Each line from the one holding "The height and width of the screenshot is (342, 606)." to the end of the data below must be output verbatim, with no other lines.

*** INPUT DATA Section Begins ***

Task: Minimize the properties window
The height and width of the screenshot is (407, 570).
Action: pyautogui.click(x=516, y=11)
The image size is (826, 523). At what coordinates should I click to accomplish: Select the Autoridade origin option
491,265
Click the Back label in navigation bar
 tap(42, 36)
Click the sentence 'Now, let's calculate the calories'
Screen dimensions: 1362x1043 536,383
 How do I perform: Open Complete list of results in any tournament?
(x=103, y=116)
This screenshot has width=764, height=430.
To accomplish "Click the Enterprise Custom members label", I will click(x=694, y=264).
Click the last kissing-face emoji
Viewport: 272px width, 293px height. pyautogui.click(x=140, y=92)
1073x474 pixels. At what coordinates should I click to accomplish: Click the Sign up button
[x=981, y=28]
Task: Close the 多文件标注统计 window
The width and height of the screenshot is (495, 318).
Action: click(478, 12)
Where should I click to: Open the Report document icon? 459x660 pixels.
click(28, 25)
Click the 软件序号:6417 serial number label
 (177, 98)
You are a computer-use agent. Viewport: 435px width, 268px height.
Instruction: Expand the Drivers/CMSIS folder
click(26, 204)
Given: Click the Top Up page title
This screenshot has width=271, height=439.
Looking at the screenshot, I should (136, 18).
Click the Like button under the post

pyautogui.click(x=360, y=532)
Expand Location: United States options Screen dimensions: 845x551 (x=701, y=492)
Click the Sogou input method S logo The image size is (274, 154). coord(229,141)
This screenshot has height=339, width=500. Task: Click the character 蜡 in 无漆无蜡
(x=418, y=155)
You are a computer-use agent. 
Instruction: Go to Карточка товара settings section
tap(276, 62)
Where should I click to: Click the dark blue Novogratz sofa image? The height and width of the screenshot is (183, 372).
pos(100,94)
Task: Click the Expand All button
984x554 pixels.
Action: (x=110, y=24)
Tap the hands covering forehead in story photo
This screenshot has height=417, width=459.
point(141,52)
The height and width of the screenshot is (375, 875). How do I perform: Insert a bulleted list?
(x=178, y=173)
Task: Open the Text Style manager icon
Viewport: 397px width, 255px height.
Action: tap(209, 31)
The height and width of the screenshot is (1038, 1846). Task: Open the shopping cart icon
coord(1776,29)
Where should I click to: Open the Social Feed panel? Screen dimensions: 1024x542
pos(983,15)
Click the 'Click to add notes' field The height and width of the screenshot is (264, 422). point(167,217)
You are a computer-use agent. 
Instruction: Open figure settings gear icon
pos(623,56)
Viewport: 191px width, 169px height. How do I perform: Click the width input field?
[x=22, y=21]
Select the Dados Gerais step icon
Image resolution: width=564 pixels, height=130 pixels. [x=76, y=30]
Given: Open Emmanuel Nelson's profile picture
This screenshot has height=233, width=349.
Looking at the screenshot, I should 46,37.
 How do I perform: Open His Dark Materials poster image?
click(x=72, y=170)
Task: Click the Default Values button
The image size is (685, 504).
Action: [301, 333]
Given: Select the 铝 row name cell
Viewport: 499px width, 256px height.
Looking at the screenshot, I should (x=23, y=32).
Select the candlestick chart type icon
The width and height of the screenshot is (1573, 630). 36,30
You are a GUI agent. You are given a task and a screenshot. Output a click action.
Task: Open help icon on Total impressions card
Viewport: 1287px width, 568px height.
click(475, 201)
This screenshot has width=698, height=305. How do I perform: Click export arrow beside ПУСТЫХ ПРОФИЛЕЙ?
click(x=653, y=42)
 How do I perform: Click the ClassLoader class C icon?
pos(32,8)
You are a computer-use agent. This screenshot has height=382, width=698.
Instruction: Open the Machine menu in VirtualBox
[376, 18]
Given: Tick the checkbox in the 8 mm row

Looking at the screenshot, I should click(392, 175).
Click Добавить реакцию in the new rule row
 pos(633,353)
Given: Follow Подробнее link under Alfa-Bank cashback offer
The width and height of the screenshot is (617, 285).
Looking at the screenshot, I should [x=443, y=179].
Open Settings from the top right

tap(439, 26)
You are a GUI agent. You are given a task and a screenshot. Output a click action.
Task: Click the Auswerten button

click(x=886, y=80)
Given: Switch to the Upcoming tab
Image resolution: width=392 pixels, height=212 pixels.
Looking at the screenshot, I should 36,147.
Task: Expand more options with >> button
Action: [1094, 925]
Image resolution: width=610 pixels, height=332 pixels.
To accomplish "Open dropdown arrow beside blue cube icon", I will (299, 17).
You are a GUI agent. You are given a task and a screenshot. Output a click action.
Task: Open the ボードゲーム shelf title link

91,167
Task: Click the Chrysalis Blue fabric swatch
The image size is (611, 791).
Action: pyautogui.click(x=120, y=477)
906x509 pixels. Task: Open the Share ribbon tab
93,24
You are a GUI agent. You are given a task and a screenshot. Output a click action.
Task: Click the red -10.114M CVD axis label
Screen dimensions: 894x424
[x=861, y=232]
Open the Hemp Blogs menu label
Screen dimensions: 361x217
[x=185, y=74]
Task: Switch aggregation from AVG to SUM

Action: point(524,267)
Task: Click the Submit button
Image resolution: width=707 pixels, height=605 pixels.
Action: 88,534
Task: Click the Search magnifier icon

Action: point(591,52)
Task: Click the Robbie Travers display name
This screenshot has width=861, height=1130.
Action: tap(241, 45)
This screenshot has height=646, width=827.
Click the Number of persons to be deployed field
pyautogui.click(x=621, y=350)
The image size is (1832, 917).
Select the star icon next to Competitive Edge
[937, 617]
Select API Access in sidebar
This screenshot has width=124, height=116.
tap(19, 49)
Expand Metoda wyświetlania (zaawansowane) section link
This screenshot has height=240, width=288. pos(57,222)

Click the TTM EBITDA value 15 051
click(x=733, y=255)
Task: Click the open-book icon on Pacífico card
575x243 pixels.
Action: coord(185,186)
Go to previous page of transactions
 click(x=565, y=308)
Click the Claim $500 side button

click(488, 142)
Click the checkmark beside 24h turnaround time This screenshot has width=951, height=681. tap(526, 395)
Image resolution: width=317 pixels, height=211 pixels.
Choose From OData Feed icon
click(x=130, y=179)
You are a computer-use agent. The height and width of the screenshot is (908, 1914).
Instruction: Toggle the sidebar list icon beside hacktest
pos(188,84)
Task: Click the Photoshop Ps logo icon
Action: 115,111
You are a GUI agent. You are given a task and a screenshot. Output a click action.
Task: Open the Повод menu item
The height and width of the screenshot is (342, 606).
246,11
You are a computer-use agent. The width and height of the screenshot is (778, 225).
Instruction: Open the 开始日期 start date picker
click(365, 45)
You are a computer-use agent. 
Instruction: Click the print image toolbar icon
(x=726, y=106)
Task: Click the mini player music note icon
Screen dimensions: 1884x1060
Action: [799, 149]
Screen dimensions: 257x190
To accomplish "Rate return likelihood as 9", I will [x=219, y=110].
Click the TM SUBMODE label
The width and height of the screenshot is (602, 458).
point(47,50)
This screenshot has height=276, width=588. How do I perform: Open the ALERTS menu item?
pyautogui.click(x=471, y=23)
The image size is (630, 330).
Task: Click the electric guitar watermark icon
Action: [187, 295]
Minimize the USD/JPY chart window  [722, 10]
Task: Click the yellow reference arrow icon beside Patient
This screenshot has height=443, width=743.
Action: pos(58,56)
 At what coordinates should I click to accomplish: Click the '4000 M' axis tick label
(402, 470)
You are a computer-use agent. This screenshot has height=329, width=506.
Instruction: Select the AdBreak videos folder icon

*** INPUT DATA Section Ends ***

• SOLVED PROBLEM
The height and width of the screenshot is (342, 606).
246,11
You are a computer-use agent. The width and height of the screenshot is (778, 225).
Instruction: Open the 开始日期 start date picker
click(365, 45)
You are a computer-use agent. 
Instruction: Click the print image toolbar icon
(x=726, y=106)
Task: Click the mini player music note icon
Screen dimensions: 1884x1060
Action: [799, 149]
Screen dimensions: 257x190
To accomplish "Rate return likelihood as 9", I will [x=219, y=110].
Click the TM SUBMODE label
The width and height of the screenshot is (602, 458).
point(47,50)
This screenshot has height=276, width=588. How do I perform: Open the ALERTS menu item?
pyautogui.click(x=471, y=23)
The image size is (630, 330).
Task: Click the electric guitar watermark icon
Action: [187, 295]
Minimize the USD/JPY chart window  [722, 10]
Task: Click the yellow reference arrow icon beside Patient
This screenshot has height=443, width=743.
Action: pos(58,56)
 At what coordinates should I click to accomplish: Click the '4000 M' axis tick label
(402, 470)
You are a computer-use agent. This screenshot has height=329, width=506.
Instruction: Select the AdBreak videos folder icon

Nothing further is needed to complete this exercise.